When the CSS Shenandoah arrived in Liverpool
many of her crew were Afro?Carr. And as of Feb 1865, there were 1,150 black
sailors in the CS Navy, but I am sure you will have heard the large number of
instances of black people fighting for the South especially as you are
knowledgeable on the subject.
You mention slavery...of course slavery was
wrong, it was wrong then and it is wrong today, but in the 19th century, world
bonded labour was an accepted form of economy in many parts of the world, and we
have now progressed from that situation.
I believe that the Southern
soldier was a brave man and so was the Southern sailor none more than those who
served on the HUNLEY, what bravery it took to enter that craft I cannot
comprehend, these men were among Americas bravest men, yet the NAACP have only
recently been against a museum to their memory using the same old "crock of
horseshit "as reasons to deny these men a fitting tribute.
Men from my
town here in the UK ,as well as my ancestors deserve to be remembered for their
service in that war. If a group of foreigners or people of a different ethnic
background want to celebrate or commemorate their past or their ancestors past,
I have no objection, in Fact, none whatsoever, in fact I would actively support
their right to do so, but ....certain people whose rights I would support object
to me commemorating my ancestors past.
Lets have no ( NO) discrimination
here....there is talk of black people being paid reparations because of slavery
....am I to be denied some of this ( if it ever materializes) because my slave
ancestor was white?
I like yourself was not about in the 1860's ,but my
ancestors were ,and I will not have anyone telling me I cannot honour their
memory.
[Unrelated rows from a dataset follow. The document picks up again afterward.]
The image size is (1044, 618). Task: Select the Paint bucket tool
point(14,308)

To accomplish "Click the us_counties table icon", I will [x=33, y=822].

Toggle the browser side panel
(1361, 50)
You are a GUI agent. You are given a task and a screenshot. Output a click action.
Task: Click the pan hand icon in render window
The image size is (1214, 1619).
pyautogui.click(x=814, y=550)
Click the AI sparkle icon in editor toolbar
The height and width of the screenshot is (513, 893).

I honour Southern servicemen buried here ,and I tend Yankee gravesites
Last month a CSS Alabama sailor with six surviving grandchildren was
honoured here in a town 15 miles from my house. I organized the tribute, and
considered it an honour. These men took part in some of the most historic
battles on record, I would consider it immoral if I had done nothing and allowed
their gravesites to remain lost and become decayed ruins.
And now comes
the most interesting part.................who do you think is RIGHT, the person
who locates & tends these gravesites or the person who describes the whole
process with the opening statement "What a crock of horseshit"?